- Joined
- Nov 12, 2017
- Messages
- 391
Fascinating story, TM, thanks for sharing. You seemed to have found your passion early in life and have clearly maintained it. Around here, you're preaching to the choir because we'll just about all agree with you.
I would raise one point, however, and that is that the world has changed. Nowadays, kids DO need tech to succeed. You do not need to know how a phone or computer is made in order to use it and modern kids in today's job market are at a disadvantage if they can't use them. How something is made is of no concern to many of them as long as it works. If you want to work for Google or Facebook or somewhere in the tech industry then you best know how to work with tech or you cannot compete. And you're right. A factory had to build those phones or computers but it took a geek with a computer to design the thing that had to be made by that factory so ...
I recently visited the NASA campus and met some amazing young people there. These are the ultimate tech geeks who not only fully utilize tech stuff but they also use it to build some of the most amazing devices - lunar and Mars rovers, etc. Their 3-D lab has a Bridgeport sitting right next to two 3-D printers. One of their engineers designed and built, BUILT, the miniature lithium batteries that go into a GPS tracker that is strapped to the back of an endangered bird to better understand their movements. I saw so many examples of amazing tech that they built that I can't remember them all. And it was mostly done by young tech heads with a passion for innovation that left me almost speechless.

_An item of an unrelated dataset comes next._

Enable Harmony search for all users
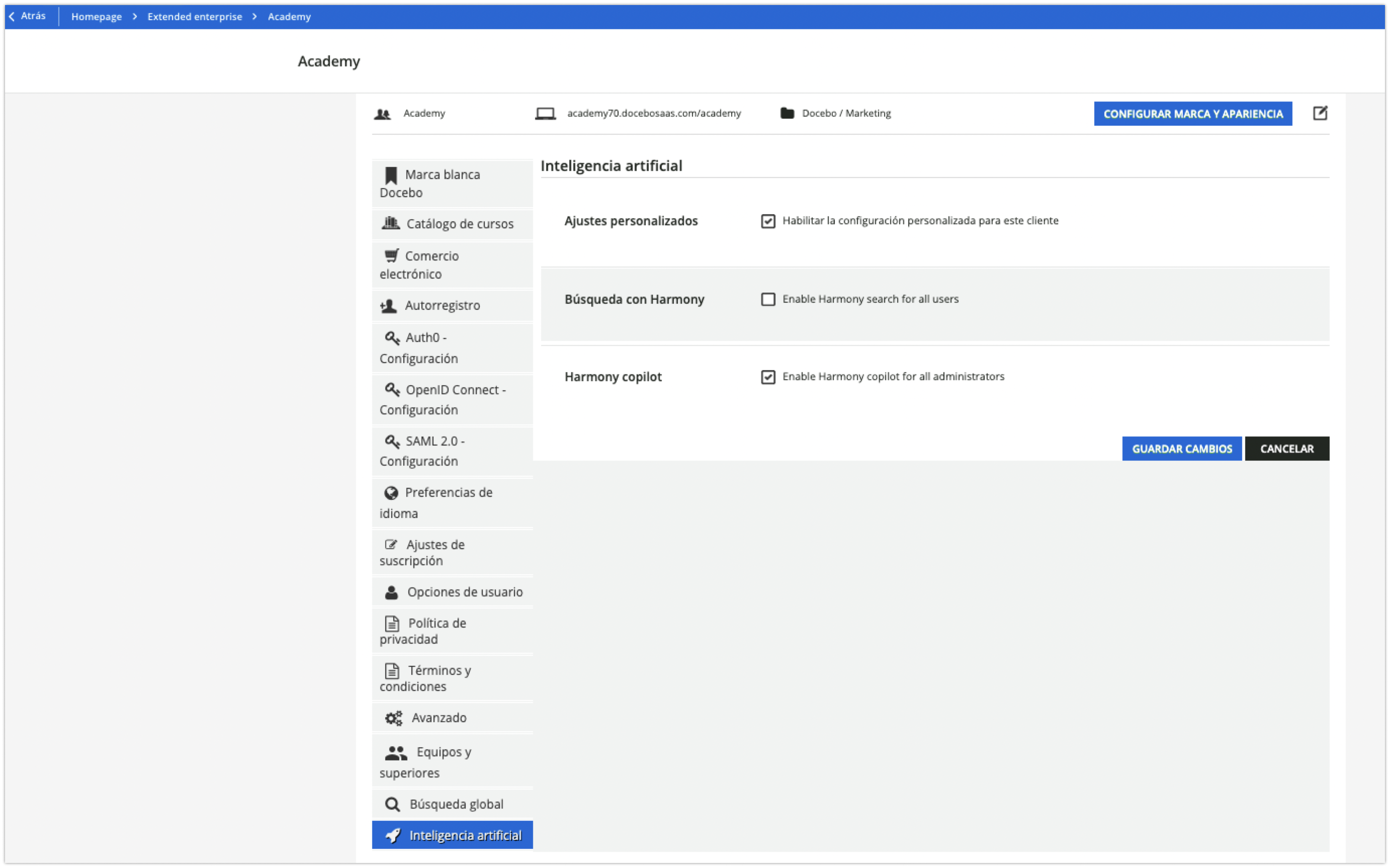1390x868 pixels. tap(768, 299)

The way I see it, manufacturing and tech go hand in hand. One builds what the other designs and innovates. Neither can do without the other, and the world is what it is because of this.
Tech and manufacturing must depend on each other, not make one subjugate as demeaning, coarse or common. With say, Garmin as example, both those parties are incredibly successful. STEM education channels too many where they'll not be fulfilled, satisfied as employees.
It's not that they all need know how something is made.
The economy isn't protected by endless developers, and they aren't all going to be hired into tech straight out. Hands on captivates a portion, generating durable goods; battalions of developers can't deliver product.
That way, far more people are employed. I'd say world hasn't changed in reality.
What has happened though; a couple desks, PC's and printers in a rented office pass for an operative business.
Real business is capital investment, real estate, buying materials, shipping products, holding patents, inventory, subcontractors etc.
The income and dispersal of one is very short, the other entirely circular nigh impossible to detect how long it is.